- INSTRUCTIONS FOR THE TASK: The required answer is an exact copy of every entry underneath.

EXTRACTED INFORMATION Block Start

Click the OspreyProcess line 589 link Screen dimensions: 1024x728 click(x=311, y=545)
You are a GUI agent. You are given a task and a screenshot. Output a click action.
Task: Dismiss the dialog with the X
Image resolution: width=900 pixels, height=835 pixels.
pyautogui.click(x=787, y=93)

EXTRACTED INFORMATION Block End

- ANSWER FOR THE TASK:
Click the OspreyProcess line 589 link Screen dimensions: 1024x728 click(x=311, y=545)
You are a GUI agent. You are given a task and a screenshot. Output a click action.
Task: Dismiss the dialog with the X
Image resolution: width=900 pixels, height=835 pixels.
pyautogui.click(x=787, y=93)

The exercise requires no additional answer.